The Gray Lady dropped its "Times Select" experiment just in time.
David Brooks, restored to free access after being the only Times columnist who would have been worth paying for, today offers a timely column reviewing recent research on that most curious social phenomenon: the social drifting that has become characteristic of America's twenty-somethings.
For those who don't register what Brooks is talking about, think of Friends or, worse, Knocked Up. Young adults in 2007 tend to be underconnected professionally and relationally. Whereas we oldsters of the baby boom, despite our reputation for Woodstock and such, tended to start real careers, get married and have kids, our kids are going back and forth from school to job, living at home and then getting their own places and then moving back home, and drifting through casual relationships.

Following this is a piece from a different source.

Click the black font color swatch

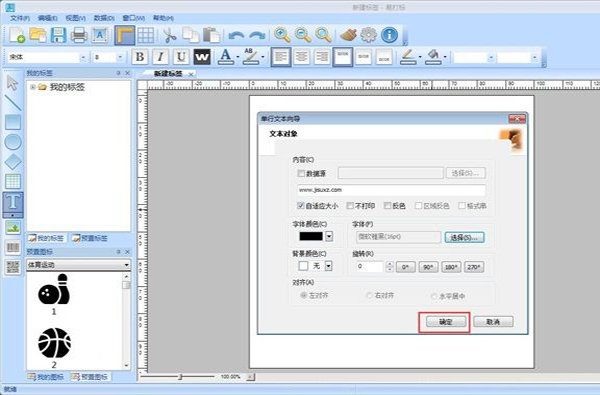click(x=311, y=236)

That's not news. What Brooks offers, however, is that the behavior may be a rational response to the way that our world exists at present, with a changing postindustrial economy based on constantly morphing technology.

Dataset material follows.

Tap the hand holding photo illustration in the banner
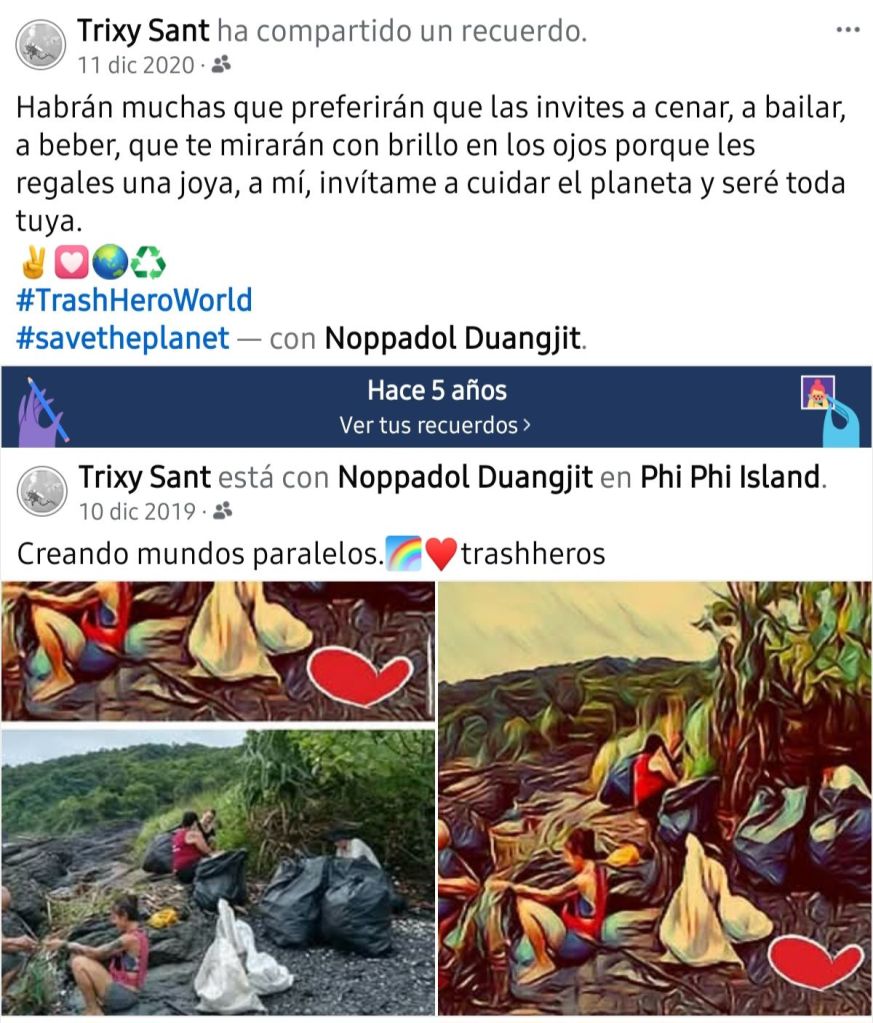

We add that the strong economy doesn't hurt at all. The fact that a 25-year-old with no particular skill set can get a job (e.g. Starbucks barista or Verizon sales associate) more or less instantly that pays enough for a shared apartment and a lease on a Chevy Cobalt and keep it for as long or short as she or he wants surely plays a role in this.

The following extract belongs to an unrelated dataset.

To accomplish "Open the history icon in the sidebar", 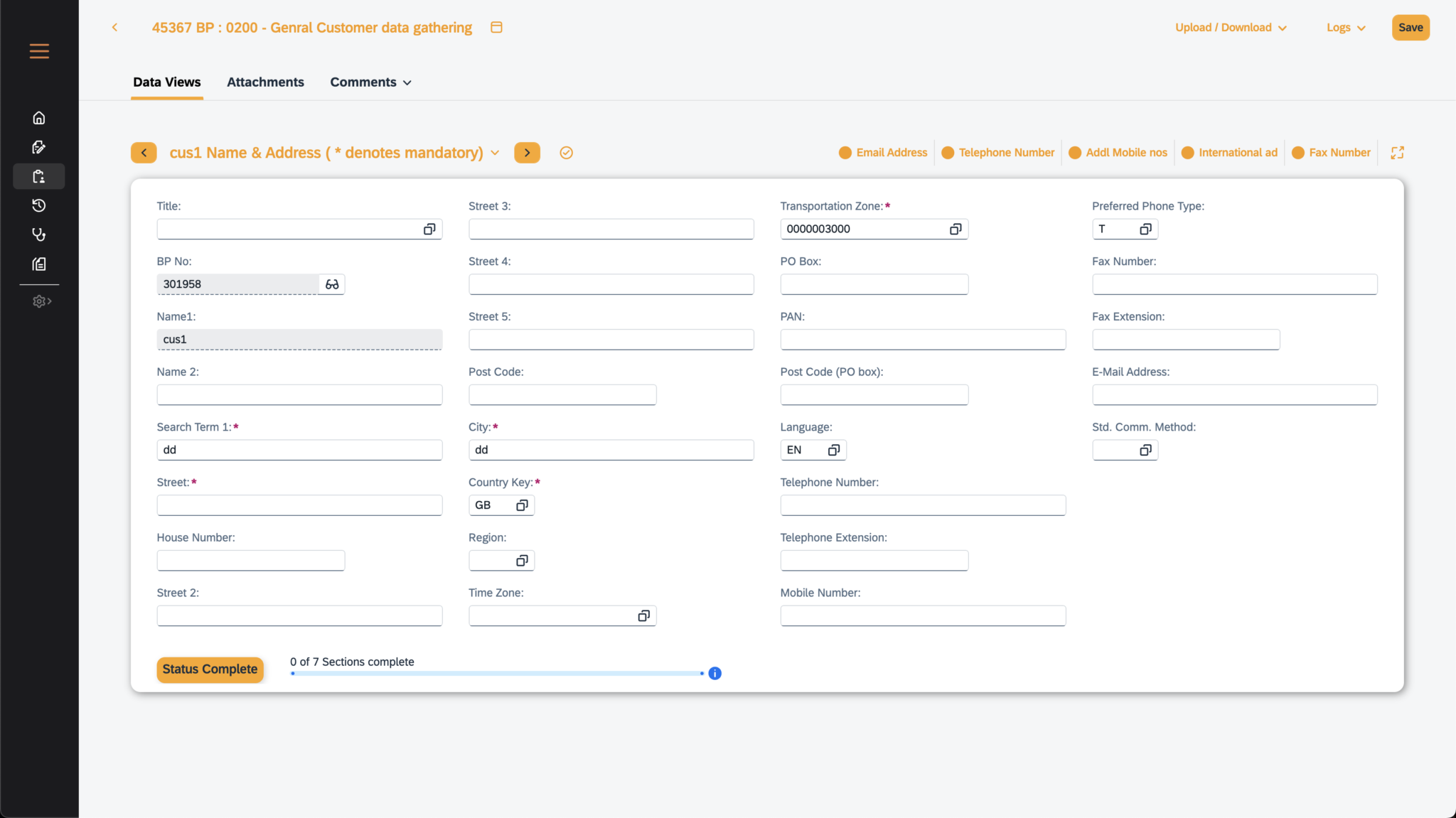I will coord(39,205).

At any rate, those of us who want to understand the world of the odyssey, the years between adolescence and adulthood, will get a clue from Brooks.
1 comment:
I, for one, am truly loving this odyssey stage of life, and I’m glad it’s been getting more acknowledgement over the last couple of years… that way those of us thoroughly entrenched in it aren’t categorically dismissed as irresponsible or immature. All things considered, I would call myself a well-traveled, intelligent and informed 25 year-old, and I’ve spent my entire adult (i.e. post-collegiate) life living in L.A. or NYC, fully engaging the enriching culture and opportunity that come with the territory. That said, however, I’ve never had a job for more than about 10 months. I can’t seem to escape the idea that in choosing to do something as a “career” I’m effectively un-choosing everything else, and the collective potential of the “everything else” holds more appeal/excitement than does any one individual choice. Also, I really enjoy the fact that I am not responsible to or for anyone else. I love that I can do anything I want, even spontaneously book a trip to Europe, without thinking of how it will affect anyone besides myself. Maybe that’s selfish, but I think many of us in this stage of life recognize the freedom and fulfillment in accepting responsibility to engage and help society or humanity, broadly speaking, while at the same time accepting virtually no responsibility to/for others in day to day life.